Following the French Revolution, the new town council initially met in a building known as the Maison Commune, the location of which is no longer known, but later relocated to a building on Rue du Landy, which had been designed by Paul-Eugène Lequeux and completed in 1836. In August 1870, in the context of the threat of the Franco-Prussian War, the council relocated to the relative safety of No. 38 Rue Saint-Pétersbourg in central Paris.

After the threat had subsided, the council led by the mayor, Aimé Monod, decided to commission a new town hall. The site they selected was on the east side of what is now Boulevard Jean-Jaurès. The building was designed by Jules Depoix in the neoclassical style, built in ashlar stone and was officially opened by the mayor, Jean-Louis Villeneuve, in February 1878.

The original design involved a symmetrical main frontage of nine bays facing onto Boulevard Jean-Jaurès. The central section of three bays, which was slightly projected forward, featured three round-headed openings with voussoirs and keystones. On the first floor, there were three French doors with triangular pediments and balustrades, flanked by Corinthian order columns supporting an entablature and a cornice. Above the central bay, there was an open pediment containing a clock supported by statues of reclining women created by the sculptor, Adolphe Pierre Leleux. Behind the clock, there was an octagonal lantern. The wings of three bays each were fenestrated by casement windows with voussoirs on the ground floor, by casement windows with cornices on the first floor, and by oculi at attic level. Internally, the principal rooms were the Salle des Mariages (wedding room) and the Salle du Conseil (council chamber). The paintings in the wedding room were created by Oscar Mathieu, while the fresco in the council chamber was the work of Eugène Béringuier.

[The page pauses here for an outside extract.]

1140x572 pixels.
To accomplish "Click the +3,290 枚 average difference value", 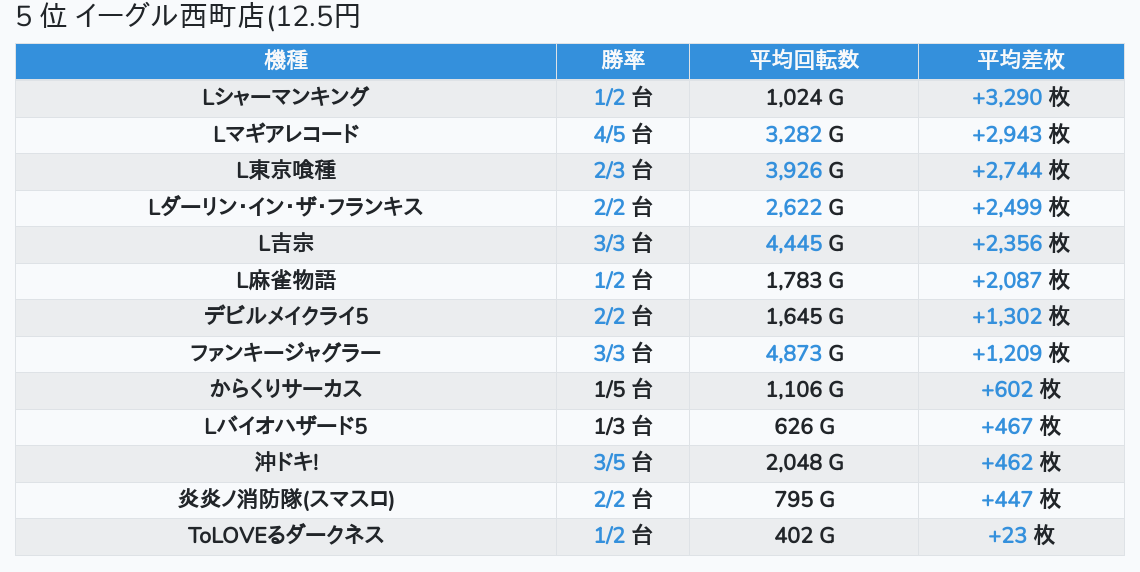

In the early 20th century, the council led by the mayor, Anatole Laruelle, decided to extend the wings. The work, which was carried out to a design by Bertrand Sincholle, involved the creation of a large end-pavilions, with prominent semi-circular pediments. The enlarged town hall was officially opened by the President of France, Armand Fallières, in 1907.

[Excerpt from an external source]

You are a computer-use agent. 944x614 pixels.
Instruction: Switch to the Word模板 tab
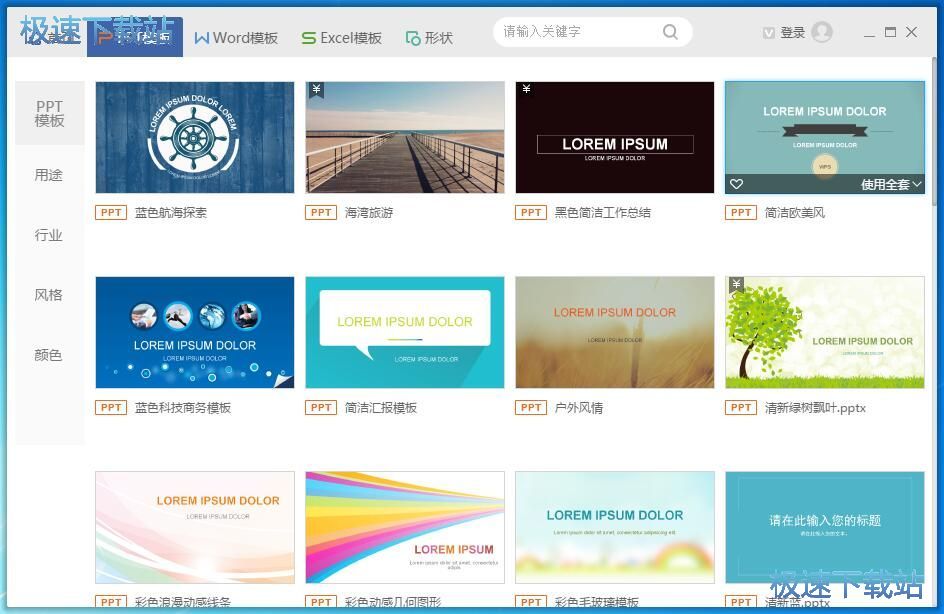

In March 1937, after a large crowd of anti-fascist demonstrators assembled outside the town hall, the police opened fire on them, leaving six demonstrators dead and 300 injured. Some demonstrators fled inside the building to escape injury.

During the Paris insurrection of 19 August 1944, part the Second World War, the town hall was initially seized by unidentified young Frenchmen, before the Francs-Tireurs et Partisans and then the French Forces of the Interior took control. This was a week in advance of the official liberation of the town by the French 2nd Armoured Division, commanded by General Philippe Leclerc, on 25 August 1944.

In 1995, a car park which had previously stood in front of the town hall was landscaped to create a garden.